**Voci fornite:**

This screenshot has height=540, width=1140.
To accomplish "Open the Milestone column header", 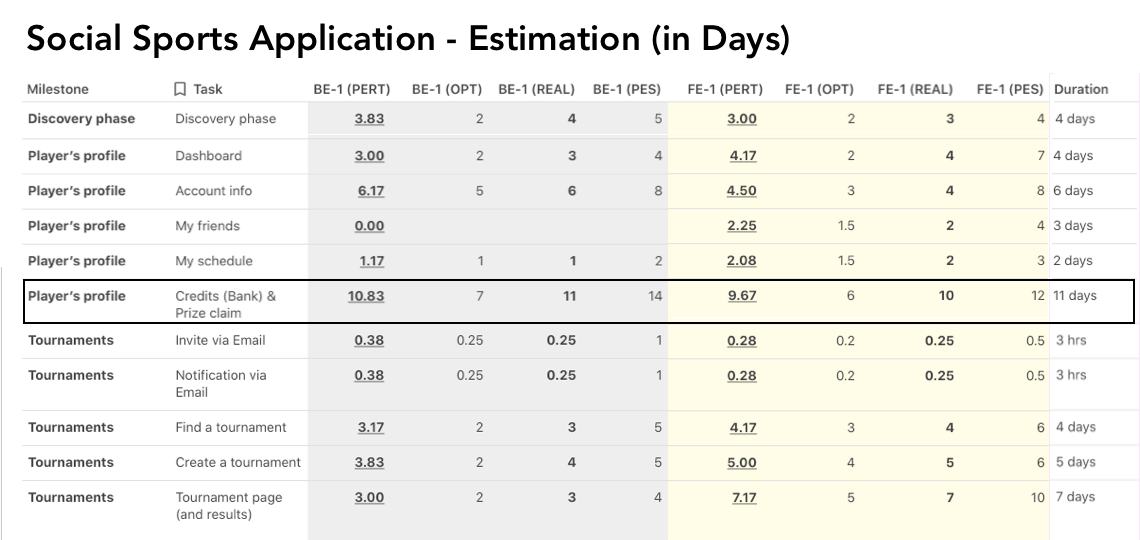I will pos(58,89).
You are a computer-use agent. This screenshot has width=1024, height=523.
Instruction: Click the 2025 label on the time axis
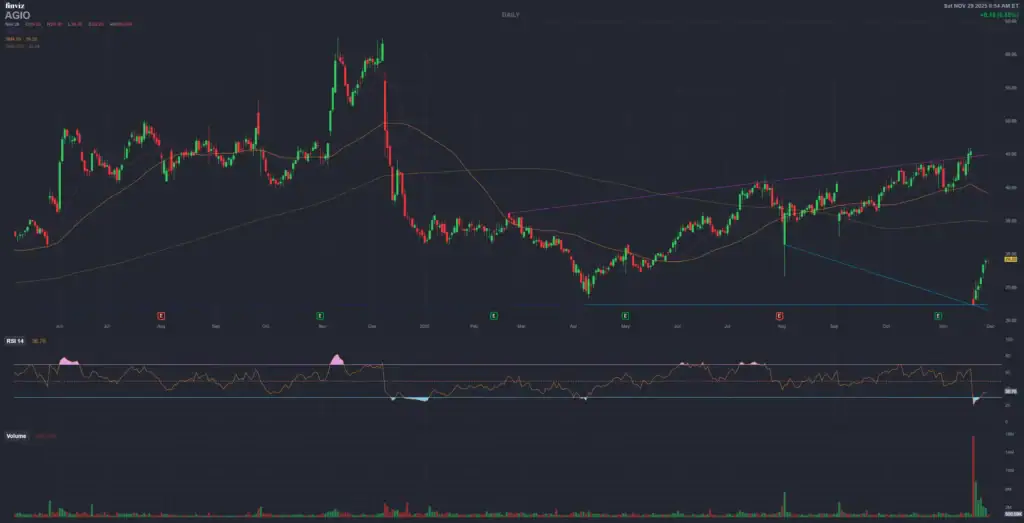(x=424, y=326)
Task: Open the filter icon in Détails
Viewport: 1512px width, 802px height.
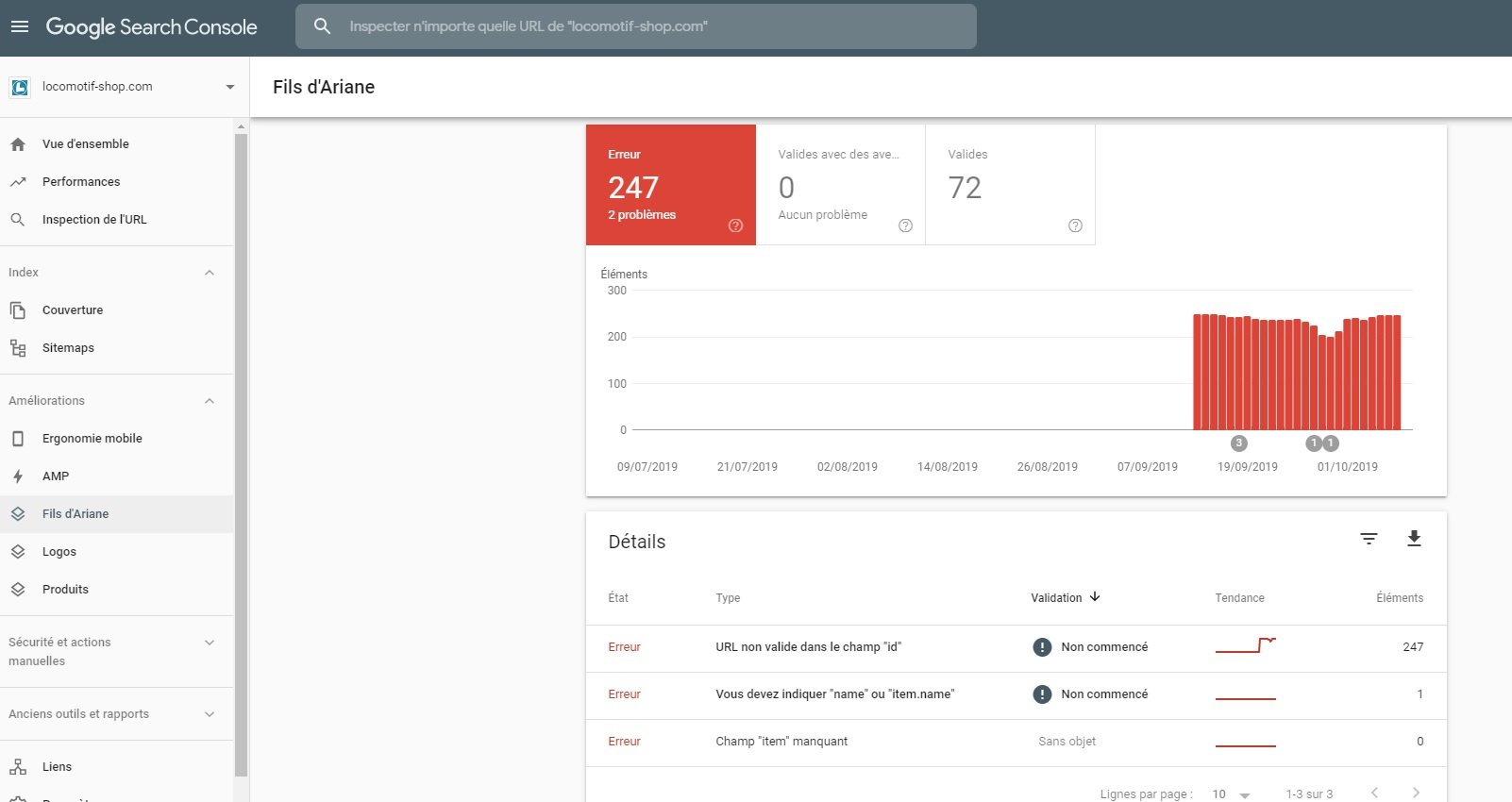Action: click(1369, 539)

**Problema assegnato:**
Riscriva le voci a partire dalla riga che contiene "You are a computer-use" e proseguendo fino alla fine delle voci, sostituendo "Instruction" con "Istruzione" e lasciando invariato tutto il resto. Non includa le immagini nella risposta.

**Soluzione:**
You are a computer-use agent. This screenshot has width=1024, height=523.
Istruzione: Click the 2025 label on the time axis
(x=424, y=326)
Task: Open the filter icon in Détails
Viewport: 1512px width, 802px height.
Action: click(1369, 539)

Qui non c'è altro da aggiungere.